Page text: Begin

Oh, how I wanted transformation. I said “yes” instantly, before I had time to think of all the reasons why it might not be a good idea. Where was Haiti exactly anyway, was it safe to visit, who would take care of Luke, could I afford to leave my business, did I have the energy? But my heart responded so quickly, so enthusiastically, so confidently, that I trusted it. And, because Bryan’s invitation was so “out of the blue,” I thought that maybe it was the sign I’d been waiting for.
Nine months later, I left Luke with my mother and father, packed my bags, and flew to Port-au-Prince, Haiti’s capital, for what I thought would be a one-time visit. On the plane, I opened my first book about Haiti’s history and the unjust economic, political, and historical reasons why it is the most materially poor country in the Western Hemisphere. I was stunned and scared by what I read in Paul Farmer’s book, The Uses of Haiti, and started to worry about whether an American would be welcomed and safe in a country that had been so hurt by U.S. foreign policy over two centuries. But the plane was landing and there was no turning back. “Their lives are going to transform you,” I kept reminding myself as I stepped out into what felt like an entirely different world.
Bryan was right. My heart broke open with what I experienced in those two weeks. I never could have prepared for the poverty I saw, the faith, hope, and love found in the people I met, and the inner struggle that erupted within me as I wrestled with my own comparative privilege (I still do, and probably always will, wrestle with this) and how to respond. The shade was pulled up and I was face to face with the children on the other side of the window. I couldn’t pull it back down. One night, in a whirlwind of overwhelming emotions, I met a Haitian priest, Fr. Gerard Jean-Juste, who shared a vision he had for a food program for the hungry children in his community. Something inside me lit up when he shared his longing to feed them and I wondered if there was any way I could help make his vision a reality. I lived so far away, didn’t speak French or Creole, didn’t have a lot of money or a clue what I could do from my home, but I felt a stirring, a curiosity, a calling to be open and believe in possibilities. What if this was the answer to my prayer?

Page text: End
Supplied information: Begin

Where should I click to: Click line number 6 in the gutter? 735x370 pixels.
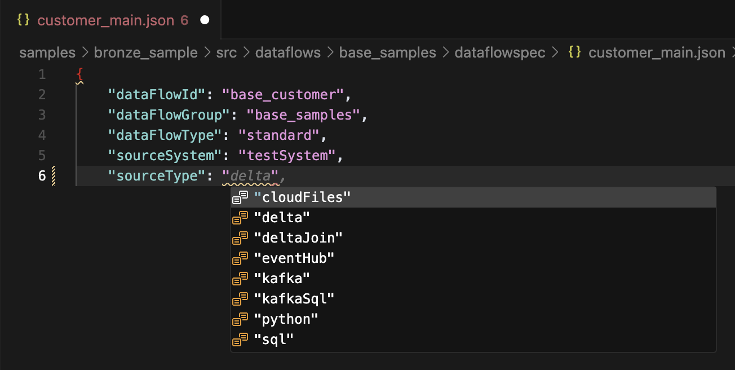click(x=42, y=175)
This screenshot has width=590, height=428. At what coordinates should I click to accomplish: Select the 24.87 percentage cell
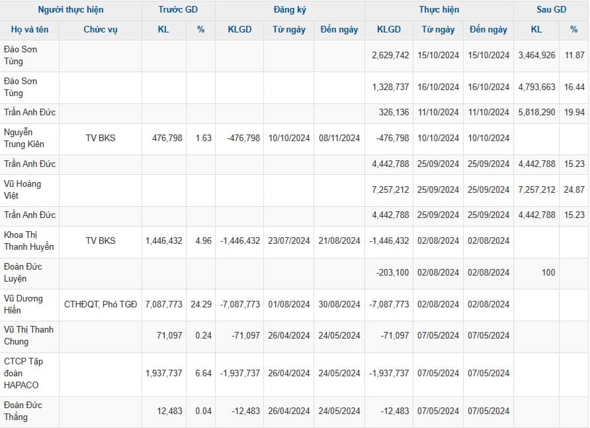point(573,190)
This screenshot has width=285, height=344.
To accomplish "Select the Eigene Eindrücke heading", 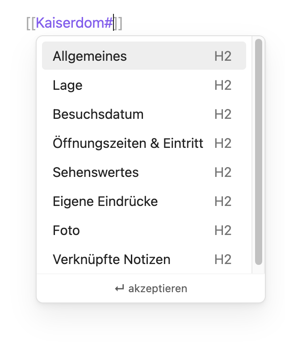I will 144,201.
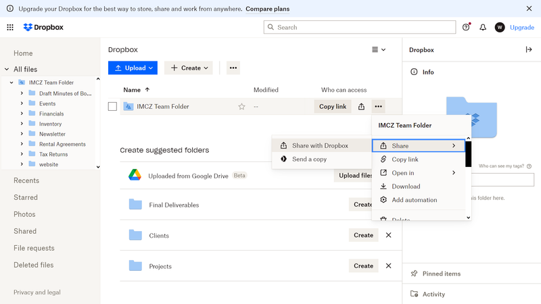Open the app grid launcher icon
Screen dimensions: 541x304
[x=10, y=28]
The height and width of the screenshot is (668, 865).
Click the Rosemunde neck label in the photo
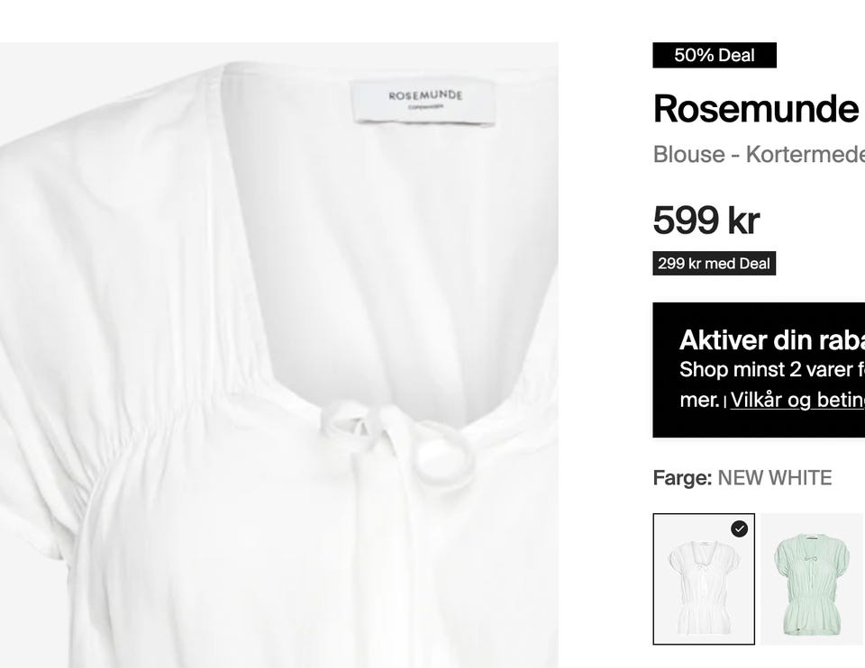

Supplied information: End

List every person the Haiti passage mentions by name, in the order they first appear. The items have nothing to do with the Haiti passage.

* _Task output_
Luke
Bryan
Paul Farmer
Fr. Gerard Jean-Juste